EXERCISE
The required output is all lines below that contain the word "prodotti".

[Stored data]
------------------------------

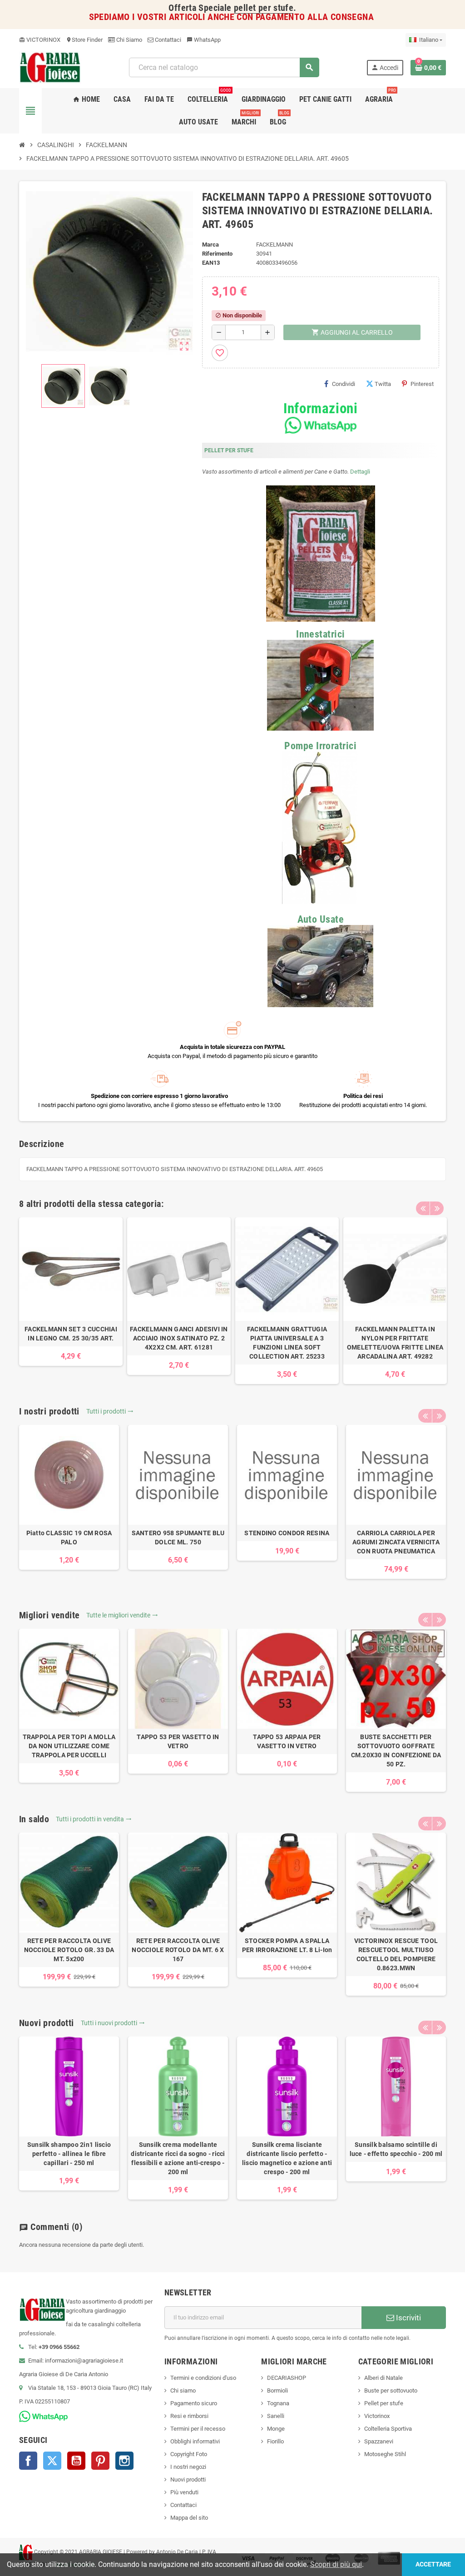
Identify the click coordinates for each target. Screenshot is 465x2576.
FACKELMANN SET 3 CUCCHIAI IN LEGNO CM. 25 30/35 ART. (71, 1333)
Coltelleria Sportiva (388, 2428)
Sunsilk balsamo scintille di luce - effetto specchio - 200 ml (396, 2149)
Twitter (52, 2461)
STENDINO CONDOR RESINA (286, 1533)
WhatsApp (204, 39)
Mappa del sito (189, 2517)
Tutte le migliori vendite (122, 1615)
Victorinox (377, 2416)
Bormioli (277, 2390)
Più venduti (184, 2492)
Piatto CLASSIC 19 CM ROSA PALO (69, 1537)
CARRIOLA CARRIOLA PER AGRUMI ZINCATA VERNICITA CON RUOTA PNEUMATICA (396, 1542)
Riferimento (217, 253)
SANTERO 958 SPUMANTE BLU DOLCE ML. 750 (178, 1537)
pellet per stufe (263, 8)
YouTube (76, 2461)
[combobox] (224, 67)
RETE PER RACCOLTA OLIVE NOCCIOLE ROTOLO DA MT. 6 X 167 (178, 1950)
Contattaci (167, 39)
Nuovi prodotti (188, 2479)
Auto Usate (320, 919)
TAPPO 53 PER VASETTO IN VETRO (178, 1741)
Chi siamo (183, 2390)
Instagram (124, 2461)
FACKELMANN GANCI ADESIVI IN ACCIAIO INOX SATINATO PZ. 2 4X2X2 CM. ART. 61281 (179, 1338)
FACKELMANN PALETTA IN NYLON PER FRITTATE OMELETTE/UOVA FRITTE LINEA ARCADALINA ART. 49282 (395, 1342)
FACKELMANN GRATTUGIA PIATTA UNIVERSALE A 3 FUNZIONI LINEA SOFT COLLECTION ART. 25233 (287, 1342)
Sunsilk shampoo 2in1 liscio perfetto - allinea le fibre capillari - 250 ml (69, 2153)
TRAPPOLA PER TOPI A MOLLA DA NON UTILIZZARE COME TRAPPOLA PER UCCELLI (69, 1746)
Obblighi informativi (195, 2441)
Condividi (343, 384)
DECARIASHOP (286, 2377)
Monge (276, 2428)
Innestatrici (320, 634)
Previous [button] (423, 1208)
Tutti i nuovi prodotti (113, 2023)
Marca (210, 244)
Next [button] (437, 1208)
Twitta (383, 384)
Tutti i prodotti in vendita (94, 1819)
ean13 (211, 262)
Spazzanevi (378, 2441)
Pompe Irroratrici (320, 746)
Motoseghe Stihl (385, 2454)
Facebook (28, 2461)
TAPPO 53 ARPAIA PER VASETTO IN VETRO (287, 1741)
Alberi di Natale (383, 2377)
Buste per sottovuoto (390, 2390)
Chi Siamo (128, 39)
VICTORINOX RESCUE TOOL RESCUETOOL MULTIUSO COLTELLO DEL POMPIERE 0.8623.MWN (396, 1954)
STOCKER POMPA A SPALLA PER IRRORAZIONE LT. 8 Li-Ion (287, 1945)
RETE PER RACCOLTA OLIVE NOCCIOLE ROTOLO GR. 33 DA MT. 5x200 (69, 1950)
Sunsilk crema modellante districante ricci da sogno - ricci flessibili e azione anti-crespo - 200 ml (178, 2158)
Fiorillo (275, 2441)
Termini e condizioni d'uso (203, 2377)
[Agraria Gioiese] (50, 67)
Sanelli (275, 2416)
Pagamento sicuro (193, 2403)
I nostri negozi (188, 2466)
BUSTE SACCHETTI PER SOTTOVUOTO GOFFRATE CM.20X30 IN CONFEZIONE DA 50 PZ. (396, 1750)
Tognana (278, 2403)
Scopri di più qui (336, 2564)
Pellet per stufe (383, 2403)
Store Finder (84, 39)
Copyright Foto (188, 2454)
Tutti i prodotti (110, 1411)
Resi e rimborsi (189, 2416)
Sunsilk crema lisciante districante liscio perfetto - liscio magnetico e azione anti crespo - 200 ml (287, 2158)
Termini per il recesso (197, 2428)
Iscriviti (407, 2317)
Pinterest (422, 384)
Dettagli (360, 471)
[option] (71, 1291)
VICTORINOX (39, 39)
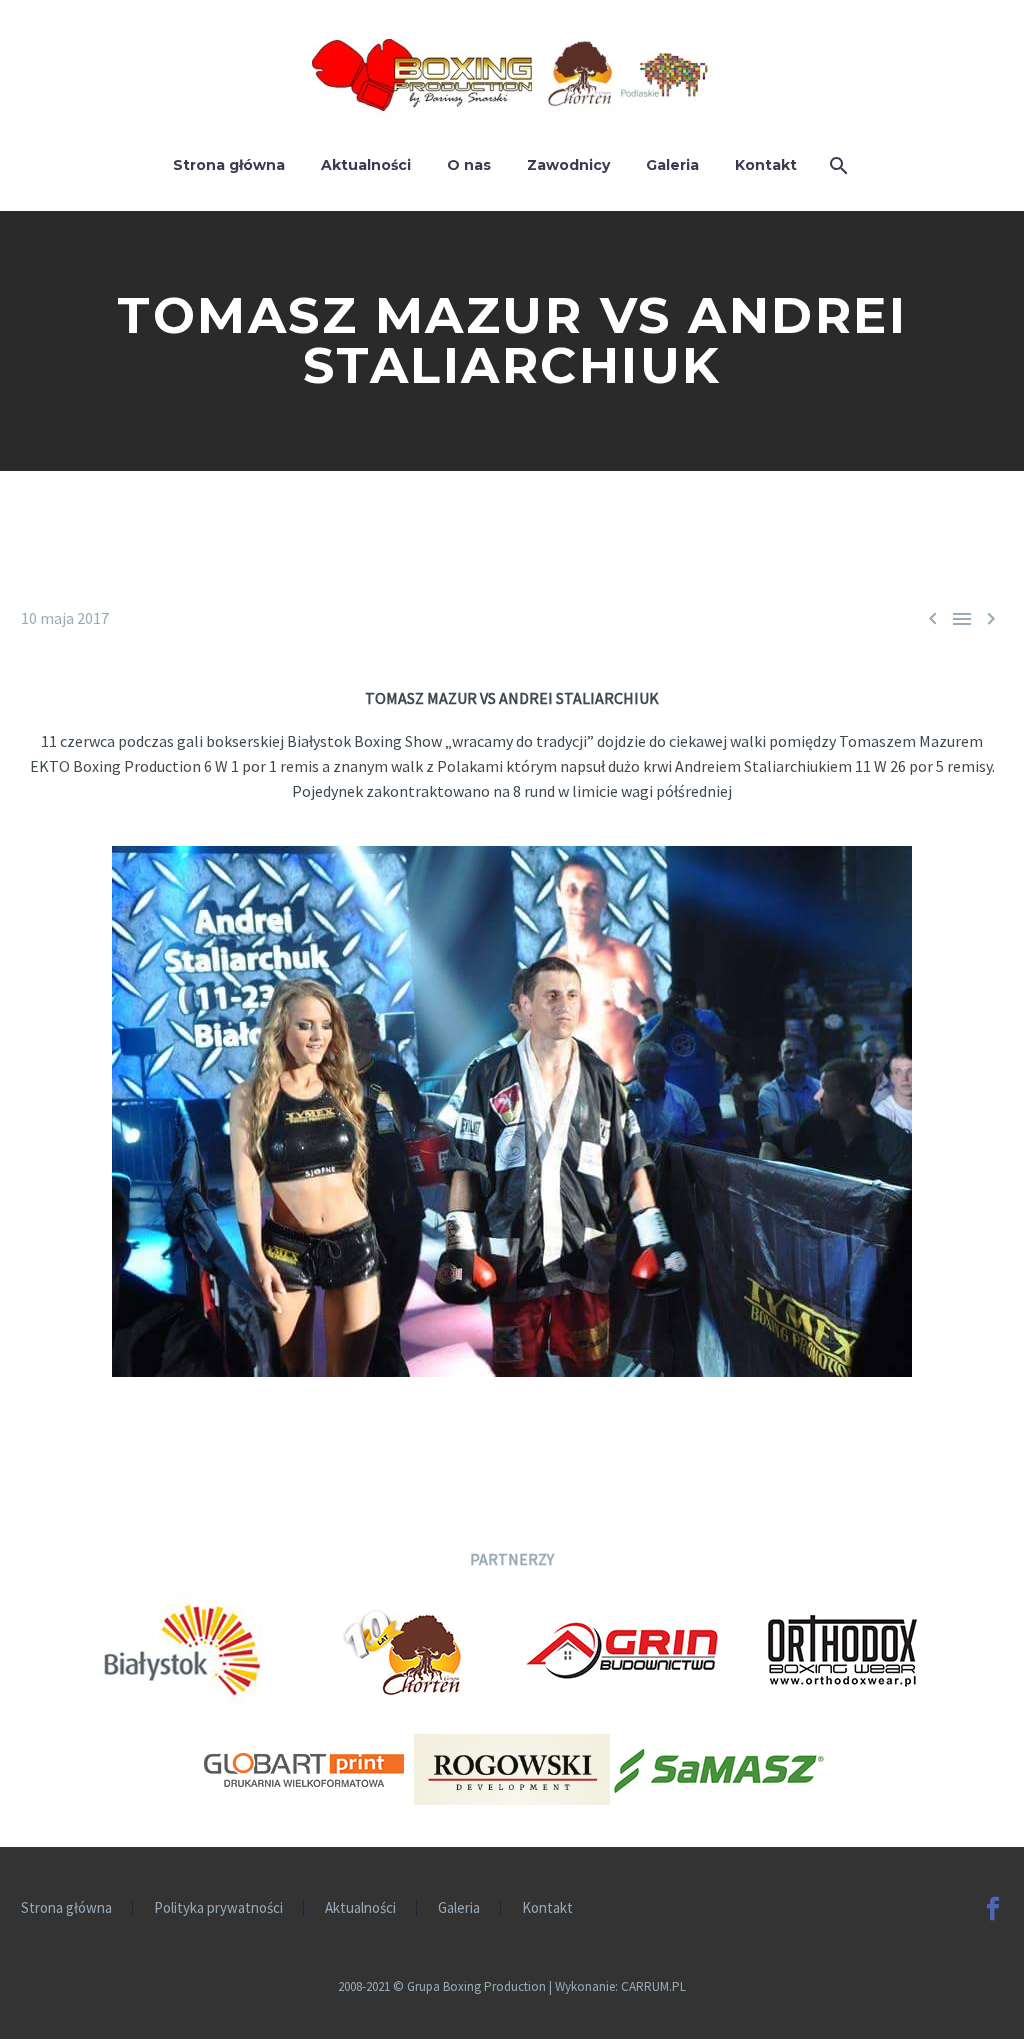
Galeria (672, 165)
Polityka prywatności (218, 1908)
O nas (469, 165)
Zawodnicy (568, 165)
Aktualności (366, 165)
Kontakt (766, 165)
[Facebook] (993, 1909)
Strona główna (229, 165)
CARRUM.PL (653, 1986)
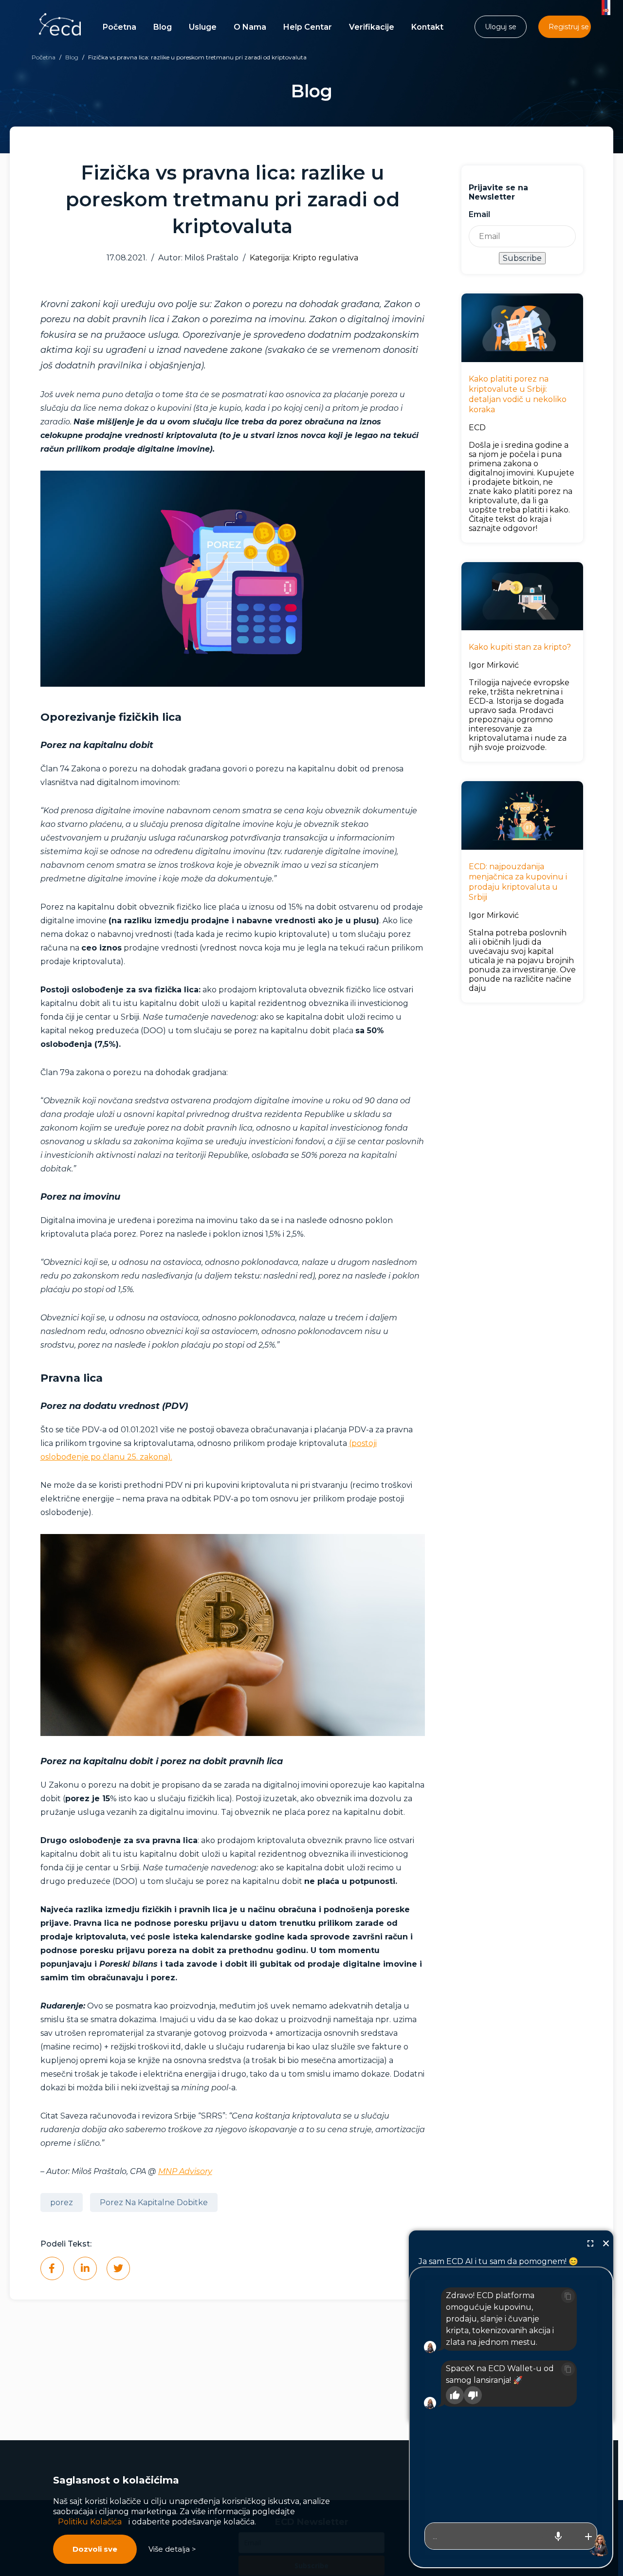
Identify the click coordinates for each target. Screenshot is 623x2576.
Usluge (203, 27)
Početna (119, 27)
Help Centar (307, 27)
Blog (162, 27)
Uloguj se (500, 26)
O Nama (250, 27)
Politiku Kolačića (90, 2521)
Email (479, 214)
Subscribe (522, 258)
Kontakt (427, 27)
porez (61, 2202)
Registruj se (569, 26)
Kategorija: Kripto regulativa (304, 257)
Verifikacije (371, 27)
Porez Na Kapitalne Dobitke (154, 2202)
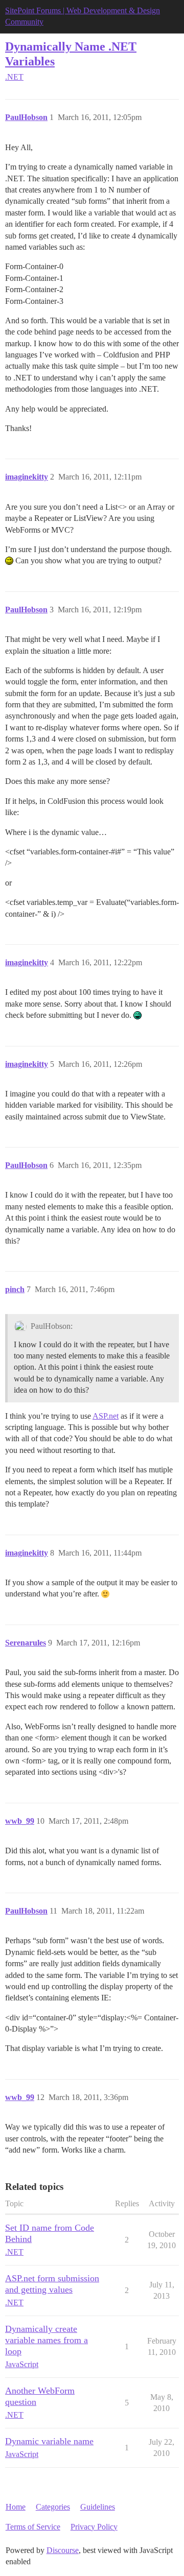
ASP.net (106, 1416)
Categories (53, 2506)
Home (16, 2506)
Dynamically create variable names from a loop (46, 2340)
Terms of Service (33, 2526)
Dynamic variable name (49, 2441)
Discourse (63, 2550)
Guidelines (97, 2506)
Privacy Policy (94, 2526)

------------------------------

ANSWER AREA
Nuovi prodotti (188, 2479)
Tutti i nuovi prodotti (113, 2023)
Tutti i prodotti in vendita (94, 1819)
Tutti i prodotti (110, 1411)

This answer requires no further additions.